— BEGIN Data —

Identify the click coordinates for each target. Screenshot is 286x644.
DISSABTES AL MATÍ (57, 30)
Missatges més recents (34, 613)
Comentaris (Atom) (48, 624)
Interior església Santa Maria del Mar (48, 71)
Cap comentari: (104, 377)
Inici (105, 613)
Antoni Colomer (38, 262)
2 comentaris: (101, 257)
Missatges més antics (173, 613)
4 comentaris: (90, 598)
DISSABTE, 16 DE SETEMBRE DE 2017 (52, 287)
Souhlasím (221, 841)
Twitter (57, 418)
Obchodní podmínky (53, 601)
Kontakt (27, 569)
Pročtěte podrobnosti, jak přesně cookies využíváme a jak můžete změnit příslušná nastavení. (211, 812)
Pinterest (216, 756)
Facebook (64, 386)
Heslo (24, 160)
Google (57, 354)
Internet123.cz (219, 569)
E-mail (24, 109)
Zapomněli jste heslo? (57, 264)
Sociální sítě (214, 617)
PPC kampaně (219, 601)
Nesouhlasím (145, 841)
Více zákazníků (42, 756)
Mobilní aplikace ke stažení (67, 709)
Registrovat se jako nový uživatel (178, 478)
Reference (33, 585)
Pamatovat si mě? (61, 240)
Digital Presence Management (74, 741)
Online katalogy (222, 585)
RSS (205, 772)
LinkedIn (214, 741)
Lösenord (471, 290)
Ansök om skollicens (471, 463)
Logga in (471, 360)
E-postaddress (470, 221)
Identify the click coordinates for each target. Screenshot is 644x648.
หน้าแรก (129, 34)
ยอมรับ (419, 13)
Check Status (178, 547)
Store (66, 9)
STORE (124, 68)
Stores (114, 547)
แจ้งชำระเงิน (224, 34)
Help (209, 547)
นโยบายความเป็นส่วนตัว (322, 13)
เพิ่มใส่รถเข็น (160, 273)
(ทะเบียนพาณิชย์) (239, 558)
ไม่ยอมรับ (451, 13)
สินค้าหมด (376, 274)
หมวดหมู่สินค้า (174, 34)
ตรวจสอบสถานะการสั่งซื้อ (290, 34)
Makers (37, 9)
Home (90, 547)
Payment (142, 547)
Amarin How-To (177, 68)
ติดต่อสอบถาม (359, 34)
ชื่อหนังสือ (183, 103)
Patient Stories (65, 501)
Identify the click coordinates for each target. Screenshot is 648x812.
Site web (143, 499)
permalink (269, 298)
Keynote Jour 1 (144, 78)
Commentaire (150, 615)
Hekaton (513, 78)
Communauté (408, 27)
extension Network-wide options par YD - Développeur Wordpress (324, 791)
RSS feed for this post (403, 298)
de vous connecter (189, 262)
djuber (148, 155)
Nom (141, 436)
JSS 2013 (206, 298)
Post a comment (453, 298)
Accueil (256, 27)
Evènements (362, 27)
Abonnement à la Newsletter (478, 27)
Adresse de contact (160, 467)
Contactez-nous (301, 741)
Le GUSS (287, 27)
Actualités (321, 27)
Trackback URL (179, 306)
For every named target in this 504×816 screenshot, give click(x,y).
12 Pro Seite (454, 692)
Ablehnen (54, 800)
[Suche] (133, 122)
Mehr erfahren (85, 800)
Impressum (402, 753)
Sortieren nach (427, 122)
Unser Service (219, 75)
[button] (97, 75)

— END Data —

**What needs to be done**: Rewrite the lines above, everything from the line containing "Registrovat se jako nový uživatel (178, 478)" down to the line containing "ติดต่อสอบถาม (359, 34)", both included. Scale each coordinate by 0.25 and round to a whole number, with halves rounded up; copy everything else in those lines unchanged.

**Task output**:
Registrovat se jako nový uživatel (45, 120)
Reference (8, 146)
Pamatovat si mě? (15, 60)
Digital Presence Management (19, 185)
Online katalogy (56, 146)
RSS (51, 193)
LinkedIn (54, 185)
Lösenord (118, 73)
Ansök om skollicens (118, 116)
Logga in (118, 90)
E-postaddress (118, 55)
Identify the click coordinates for each target. Screenshot is 644x648.
หน้าแรก (32, 9)
ยอมรับ (105, 3)
Check Status (45, 137)
Store (17, 2)
STORE (31, 17)
Stores (29, 137)
แจ้งชำระเงิน (56, 9)
Help (52, 137)
นโยบายความเป็นส่วนตัว (81, 3)
เพิ่มใส่รถเข็น (40, 68)
(ทะเบียนพาณิชย์) (60, 140)
ไม่ยอมรับ (113, 3)
สินค้าหมด (94, 69)
หมวดหมู่สินค้า (44, 9)
ตรวจสอบสถานะการสั่งซื้อ (73, 9)
Makers (9, 2)
Home (23, 137)
Payment (36, 137)
Amarin How-To (44, 17)
ติดต่อสอบถาม (90, 9)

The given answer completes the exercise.